Most of the weaponry comes overland across the Syria-Lebanon border and includes rockets with a range of more than 150 miles. Hezbollah, according to the report, apparently is building new positions outside the U.N. zone from which it would be able to launch rocket attacks against Israel. Israel has complained several times about the porous nature of the Syria-Lebanon border, but no one seems to be doing anything about it.
Israel also is concerned about the possible military coordination among Iran, Syria and Hezbollah. For example, if Assad were to launch hostilities later in the summer, Israeli intelligence believes Hezbollah would join in, and Iran would provide more weapons and logistical support.
Ban's report on the fate of the two Israeli captives is equally downbeat. He is sharply critical of Hezbollah for not providing any sign of life from the two soldiers and says concerns about their fate are growing.
Israeli officials believe that during the abduction, one of the men may have been badly wounded. Contacts between Israel and Hezbollah through a German intermediary are continuing, but nothing has been revealed about the soldiers' conditions. Bargaining over a prisoner exchange apparently has yet to get off the ground.
The most dramatic change since the war has occurred among Israel's military forces. Following the criticism of its performance, the army set up more than 40 internal panels to analyze shortcomings and recommend improvements.
As public protest swelled, Chief of Staff Dan Halutz, an air force man, resigned and was replaced by Gabi Ashkenazi, a seasoned infantry general. Ashkenazi introduced key changes in doctrine and training. The notion that modern wars could be won by firepower alone was replaced with the classic IDF doctrine of firepower and ground force maneuvers combined.
Training of ground forces and reserves was increased significantly in light of the modified doctrine. In late May, the IDF carried out joint exercises on a scale not seen in years.
There also has been new thinking on home-front defenses. Dan Meridor, a former minister for strategic affairs, recently produced a detailed report, "The Home Front as Battlefield," in which he argues that in modern rocket warfare, civilians are as likely to find themselves on the front line as soldiers, and that it is incumbent on the government to prepare them psychologically and provide the funding for their protection.
Gaps in levels of security for rich and poor could harm national resilience, Meridor said. But there has been little government action on building new shelters, making old ones more habitable and providing funds for the construction of reinforced rooms in private homes and apartments.
The big political question in the wake of the war is whether Olmert can maintain his hold on power much longer.

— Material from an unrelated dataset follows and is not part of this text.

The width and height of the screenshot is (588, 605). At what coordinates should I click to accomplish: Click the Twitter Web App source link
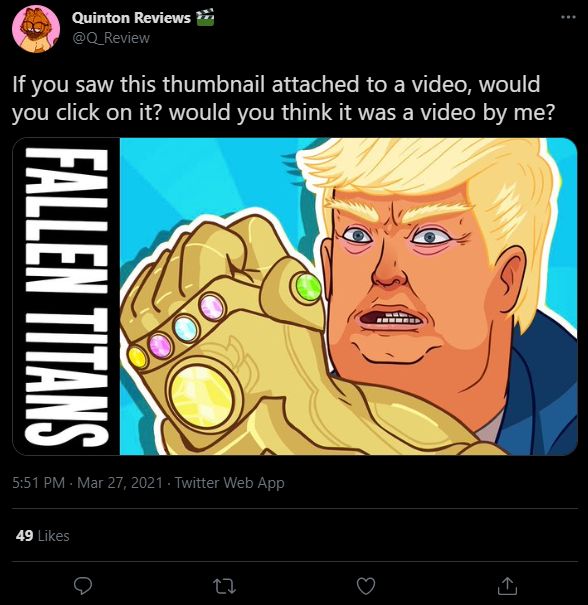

The Winograd Commission, the main panel investigating the overall conduct of the war, issued a scathing interim report in April that was particularly critical of the prime minister's performance.
By moving quickly to close ranks in his Kadima Party, Olmert managed to survive. Pundits say, however, that if the committee is as or more scathing in its final report expected in August, the prime minister may have to go.